鼻スプレー型の新しい選択肢として注目されているワクチンではありますが、当院が最も大切にしている「お子さまとご家族の安全性」の観点から、以下のリスクや懸念点を慎重に考慮したためです。


採用を見送る主な理由

1. 「水平伝播(周りへの感染)」のリスク
フルミストは弱毒化した「生きているウイルス」を鼻にスプレーするワクチンです。
接種後、鼻の奥から最長3〜4週間にわたりワクチンウイルスが排出されます。
実際に、接種したお子さまから周囲のご家族や接する方へウイルスがうつる(水平伝播)ケースが報告されています。
ご家庭に「乳幼児」「妊婦さん・授乳中の方」「高齢の方」「免疫力が低下している方」がいらっしゃる場合、知らず知らずのうちに影響を与えてしまうリスクがあります。

 

2. 重篤な副反応(脳症や神経系疾患)への懸念
国内の副反応疑い報告において、頻度はごくまれであるものの、接種後に脳症や脳炎、ギラン・バレー症候群(神経障害)などの重篤な症状を呈した症例が報告されています[cite: 1]。
当院では、こうした重篤な副反応のリスクを慎重に重く受け止めております。

 

3. 喘息や喘鳴(ぜんめい)のあるお子さまへの影響
鼻粘膜に直接投与するため、気管支喘息の既往があるお子さまや、ゼーゼーしやすいお子さまの場合、症状を誘発・悪化させるおそれがあります。

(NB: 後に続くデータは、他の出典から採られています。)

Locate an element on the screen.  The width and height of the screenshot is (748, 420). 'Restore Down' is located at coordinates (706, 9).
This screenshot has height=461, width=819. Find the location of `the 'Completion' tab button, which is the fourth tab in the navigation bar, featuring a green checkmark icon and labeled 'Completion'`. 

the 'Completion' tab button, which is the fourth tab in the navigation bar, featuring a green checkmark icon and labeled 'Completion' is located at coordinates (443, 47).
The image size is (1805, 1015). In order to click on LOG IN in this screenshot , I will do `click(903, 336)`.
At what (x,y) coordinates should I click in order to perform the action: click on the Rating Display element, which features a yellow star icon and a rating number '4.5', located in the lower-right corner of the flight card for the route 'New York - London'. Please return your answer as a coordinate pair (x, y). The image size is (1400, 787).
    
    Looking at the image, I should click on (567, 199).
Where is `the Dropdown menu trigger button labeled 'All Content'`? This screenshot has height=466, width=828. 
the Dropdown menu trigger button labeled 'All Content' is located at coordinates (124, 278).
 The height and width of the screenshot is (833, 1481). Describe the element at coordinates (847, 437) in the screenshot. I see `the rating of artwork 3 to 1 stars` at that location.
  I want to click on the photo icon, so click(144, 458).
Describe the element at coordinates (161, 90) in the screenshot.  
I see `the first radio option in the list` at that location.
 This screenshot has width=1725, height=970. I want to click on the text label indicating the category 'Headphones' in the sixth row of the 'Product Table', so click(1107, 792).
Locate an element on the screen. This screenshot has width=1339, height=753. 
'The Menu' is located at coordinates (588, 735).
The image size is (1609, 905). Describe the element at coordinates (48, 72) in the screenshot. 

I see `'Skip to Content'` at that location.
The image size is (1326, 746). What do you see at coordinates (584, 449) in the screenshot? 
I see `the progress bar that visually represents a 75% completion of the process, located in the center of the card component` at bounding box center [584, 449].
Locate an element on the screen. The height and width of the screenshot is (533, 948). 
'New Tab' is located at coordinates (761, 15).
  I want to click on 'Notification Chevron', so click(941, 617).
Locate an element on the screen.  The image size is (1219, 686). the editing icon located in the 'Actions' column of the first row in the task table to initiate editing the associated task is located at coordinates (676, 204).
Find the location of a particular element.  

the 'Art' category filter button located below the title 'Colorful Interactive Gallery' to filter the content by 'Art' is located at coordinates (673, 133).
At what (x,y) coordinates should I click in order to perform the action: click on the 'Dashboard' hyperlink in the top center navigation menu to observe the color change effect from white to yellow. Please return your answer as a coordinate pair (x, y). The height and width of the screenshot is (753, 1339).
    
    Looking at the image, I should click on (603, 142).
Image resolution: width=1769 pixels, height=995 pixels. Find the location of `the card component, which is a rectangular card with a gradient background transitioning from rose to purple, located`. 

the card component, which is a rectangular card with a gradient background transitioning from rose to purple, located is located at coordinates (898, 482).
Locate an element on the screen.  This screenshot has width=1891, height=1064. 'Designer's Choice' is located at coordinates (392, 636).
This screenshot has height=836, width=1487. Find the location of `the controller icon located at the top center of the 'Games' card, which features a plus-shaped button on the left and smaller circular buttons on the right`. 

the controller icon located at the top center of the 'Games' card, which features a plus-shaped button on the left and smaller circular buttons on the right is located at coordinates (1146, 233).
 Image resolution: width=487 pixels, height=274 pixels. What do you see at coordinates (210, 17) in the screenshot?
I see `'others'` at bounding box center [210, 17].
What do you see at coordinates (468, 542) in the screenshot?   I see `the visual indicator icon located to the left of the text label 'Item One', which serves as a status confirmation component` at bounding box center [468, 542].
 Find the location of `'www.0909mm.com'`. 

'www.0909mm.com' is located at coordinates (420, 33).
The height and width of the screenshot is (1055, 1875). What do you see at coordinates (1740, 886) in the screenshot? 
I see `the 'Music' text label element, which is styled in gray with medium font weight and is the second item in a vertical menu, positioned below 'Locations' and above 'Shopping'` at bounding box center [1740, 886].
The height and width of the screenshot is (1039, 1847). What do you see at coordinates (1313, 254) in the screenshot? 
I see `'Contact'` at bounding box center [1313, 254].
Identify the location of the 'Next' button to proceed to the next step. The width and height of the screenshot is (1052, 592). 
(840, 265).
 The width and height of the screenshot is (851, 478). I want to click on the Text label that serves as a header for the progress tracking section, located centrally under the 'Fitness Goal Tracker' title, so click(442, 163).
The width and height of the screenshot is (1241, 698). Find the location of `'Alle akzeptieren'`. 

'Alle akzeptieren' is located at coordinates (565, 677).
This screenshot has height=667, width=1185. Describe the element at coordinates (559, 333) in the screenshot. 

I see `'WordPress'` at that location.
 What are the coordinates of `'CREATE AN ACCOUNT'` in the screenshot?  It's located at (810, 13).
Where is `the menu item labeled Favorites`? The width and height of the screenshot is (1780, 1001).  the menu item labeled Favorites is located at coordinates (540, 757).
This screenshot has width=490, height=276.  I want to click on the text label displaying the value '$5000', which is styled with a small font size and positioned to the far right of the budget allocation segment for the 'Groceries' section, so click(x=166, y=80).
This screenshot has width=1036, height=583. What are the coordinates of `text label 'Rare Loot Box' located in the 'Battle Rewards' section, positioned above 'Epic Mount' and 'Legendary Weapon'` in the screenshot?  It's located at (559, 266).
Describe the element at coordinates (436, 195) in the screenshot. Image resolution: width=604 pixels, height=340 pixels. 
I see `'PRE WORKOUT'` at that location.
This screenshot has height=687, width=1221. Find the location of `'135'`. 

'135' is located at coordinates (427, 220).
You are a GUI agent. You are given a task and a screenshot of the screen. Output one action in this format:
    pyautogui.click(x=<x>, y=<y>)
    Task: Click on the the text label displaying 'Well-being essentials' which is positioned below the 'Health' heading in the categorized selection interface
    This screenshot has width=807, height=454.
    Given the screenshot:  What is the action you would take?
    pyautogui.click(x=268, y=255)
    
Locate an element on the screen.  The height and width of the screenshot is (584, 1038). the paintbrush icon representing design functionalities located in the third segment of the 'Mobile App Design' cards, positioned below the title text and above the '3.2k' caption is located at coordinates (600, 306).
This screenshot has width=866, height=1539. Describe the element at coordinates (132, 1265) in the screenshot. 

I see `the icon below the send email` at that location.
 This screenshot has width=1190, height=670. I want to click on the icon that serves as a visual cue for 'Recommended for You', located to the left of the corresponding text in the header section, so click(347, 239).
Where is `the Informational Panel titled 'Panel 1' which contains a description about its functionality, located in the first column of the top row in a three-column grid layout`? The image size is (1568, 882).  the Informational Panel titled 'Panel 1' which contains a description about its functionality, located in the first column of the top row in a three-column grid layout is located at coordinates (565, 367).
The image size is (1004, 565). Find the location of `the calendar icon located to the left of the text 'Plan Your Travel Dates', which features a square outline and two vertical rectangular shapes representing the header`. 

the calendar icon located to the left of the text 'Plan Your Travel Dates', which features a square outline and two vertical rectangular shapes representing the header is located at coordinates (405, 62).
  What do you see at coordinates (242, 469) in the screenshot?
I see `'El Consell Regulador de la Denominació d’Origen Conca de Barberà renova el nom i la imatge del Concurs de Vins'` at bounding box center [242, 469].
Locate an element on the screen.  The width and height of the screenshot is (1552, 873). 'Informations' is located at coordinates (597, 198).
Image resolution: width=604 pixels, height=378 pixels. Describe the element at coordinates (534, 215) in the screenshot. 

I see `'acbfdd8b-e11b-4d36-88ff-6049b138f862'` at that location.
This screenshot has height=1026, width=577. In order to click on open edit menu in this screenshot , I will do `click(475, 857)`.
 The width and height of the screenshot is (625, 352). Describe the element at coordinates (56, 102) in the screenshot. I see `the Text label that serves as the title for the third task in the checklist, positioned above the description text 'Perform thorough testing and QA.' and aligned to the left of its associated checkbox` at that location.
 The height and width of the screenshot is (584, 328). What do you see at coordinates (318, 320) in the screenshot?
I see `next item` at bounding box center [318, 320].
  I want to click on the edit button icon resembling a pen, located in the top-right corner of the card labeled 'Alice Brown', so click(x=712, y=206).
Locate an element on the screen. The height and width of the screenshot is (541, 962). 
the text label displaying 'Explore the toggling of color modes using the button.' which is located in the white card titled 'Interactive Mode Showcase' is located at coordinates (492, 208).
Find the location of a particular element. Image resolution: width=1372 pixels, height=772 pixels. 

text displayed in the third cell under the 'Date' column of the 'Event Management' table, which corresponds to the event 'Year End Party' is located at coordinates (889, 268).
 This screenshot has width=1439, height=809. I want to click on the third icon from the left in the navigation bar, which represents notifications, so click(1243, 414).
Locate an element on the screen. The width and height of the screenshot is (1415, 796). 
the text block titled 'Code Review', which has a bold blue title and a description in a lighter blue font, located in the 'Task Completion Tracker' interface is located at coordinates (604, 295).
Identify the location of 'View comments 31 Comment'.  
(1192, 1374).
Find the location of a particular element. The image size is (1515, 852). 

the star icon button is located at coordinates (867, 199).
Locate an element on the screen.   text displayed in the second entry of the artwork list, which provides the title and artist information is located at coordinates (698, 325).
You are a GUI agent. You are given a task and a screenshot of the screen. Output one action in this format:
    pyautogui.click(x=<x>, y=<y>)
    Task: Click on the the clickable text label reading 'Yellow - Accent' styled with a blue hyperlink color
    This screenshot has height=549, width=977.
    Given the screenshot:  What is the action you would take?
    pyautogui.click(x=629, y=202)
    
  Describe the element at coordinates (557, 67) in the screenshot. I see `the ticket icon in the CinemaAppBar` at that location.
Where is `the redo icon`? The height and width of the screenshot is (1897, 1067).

(※米国等では2〜4歳の喘息・喘鳴の既往児への接種を推奨していません)

 

4. 主な副反応の発生頻度
国内のデータでは、半数以上のお子さま(59.2%)に鼻づまり・鼻水の症状が見られるほか、発熱や咳、まれにワクチン由来ウイルスによるインフルエンザ発症なども報告されています。


当院では、これまでの豊富な使用実績があり、安全性が高く確立されている「注射による不活化ワクチン」が、より安全であると判断しております。

 

皆様のご理解とご協力を賜りますよう、よろしくお願い申し上げます。